Then came along secular education. Public schools, run by the government and thus slaves to whatever the latest political fashion is. But Catholic education didn't disappear, it just grew costly. One school that still seeks to educate our nation's children in the best Catholic tradition is Gregory the Great Academy. Their website, gregorythegreatacademy.org, ought to be checked out, but this picture alone sells me on it,
I recently had a chance to interview the Headmaster, Sean Fitzpatrick, on what makes Gregory the Great Academy so special. It is a long conversation, which I'll share today and tomorrow here on the blog, so we'll skip the formalities and jump in media res. My questions are in bold, answers are in plain. Enjoy!
1. Gregory the Great Academy is an all boys Catholic school. What advantages do you think the boys at Gregory the Great Academy derive from the single sex setting?
There is a longstanding tradition of single-sex education.

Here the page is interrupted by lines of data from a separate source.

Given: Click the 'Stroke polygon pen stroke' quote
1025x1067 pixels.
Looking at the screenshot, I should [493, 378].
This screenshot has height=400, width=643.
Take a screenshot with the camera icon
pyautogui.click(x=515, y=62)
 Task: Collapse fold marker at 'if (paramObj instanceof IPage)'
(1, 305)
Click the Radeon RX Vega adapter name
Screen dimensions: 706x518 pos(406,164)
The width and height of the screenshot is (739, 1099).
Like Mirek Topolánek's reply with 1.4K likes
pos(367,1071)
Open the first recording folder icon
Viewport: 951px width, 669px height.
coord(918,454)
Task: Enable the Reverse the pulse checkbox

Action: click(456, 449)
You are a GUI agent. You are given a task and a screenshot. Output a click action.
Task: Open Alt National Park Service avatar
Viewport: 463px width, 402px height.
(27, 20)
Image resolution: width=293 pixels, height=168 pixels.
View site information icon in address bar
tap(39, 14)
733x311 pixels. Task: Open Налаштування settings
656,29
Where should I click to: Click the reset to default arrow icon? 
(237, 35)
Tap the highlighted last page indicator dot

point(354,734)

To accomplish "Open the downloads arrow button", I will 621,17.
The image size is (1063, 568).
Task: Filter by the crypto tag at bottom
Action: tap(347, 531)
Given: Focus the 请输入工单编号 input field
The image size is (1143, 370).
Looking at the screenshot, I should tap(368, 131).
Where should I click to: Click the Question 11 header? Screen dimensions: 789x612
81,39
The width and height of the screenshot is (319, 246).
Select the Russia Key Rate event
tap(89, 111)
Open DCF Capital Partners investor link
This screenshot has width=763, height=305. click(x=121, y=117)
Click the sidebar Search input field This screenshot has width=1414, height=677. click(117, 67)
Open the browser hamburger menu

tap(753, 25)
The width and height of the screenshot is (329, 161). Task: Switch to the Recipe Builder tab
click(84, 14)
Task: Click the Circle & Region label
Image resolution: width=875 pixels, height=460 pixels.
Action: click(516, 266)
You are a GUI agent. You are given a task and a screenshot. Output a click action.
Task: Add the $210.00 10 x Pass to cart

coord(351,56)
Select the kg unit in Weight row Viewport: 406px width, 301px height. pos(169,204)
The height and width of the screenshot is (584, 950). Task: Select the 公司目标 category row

This wisdom teaches us that boys and girls fare better when they are educated separately especially after they reach adolescence. This is both because they are different and deserve different approaches, pacing, and even different courses of study; and because when educated together they greatly distract one another. This is especially true for boys. Such distraction—whether from young ladies, entertainment technology, or popular and pernicious media—retards education, which strives to build up good habits through continual and concentrated engagement. Boarding schools can provide such continuity because they render education a continuous, focused, habit-forming reality.
Boarding schools are especially appropriate for boys since the male trajectory involves breaking away from home to search for adventure and to make a way in the world. Chesterton tells the story of the man who left England on a great sea-faring adventure and found himself on the shores of a strange and wonderful island. The island turned out to be England but he only came to see it in all its truth and beauty by leaving it.
2. With public funding out of the question for Catholic schools in the United States, what initiatives does Gregory the Great Academy have in place to keep the school from being only able to serve the wealthy?
Boarding schools are less common than they once were, and partly because they tend to be out of reach for most families in terms of cost. One important element at Gregory the Great is that we do not model ourselves as an “elite institution.” Most of our students come from middle-class families and more than half of them receive some form of tuition discount. This is only possible due to the generosity of our benefactors and supporters who help to subsidize our students’ schooling in various ways.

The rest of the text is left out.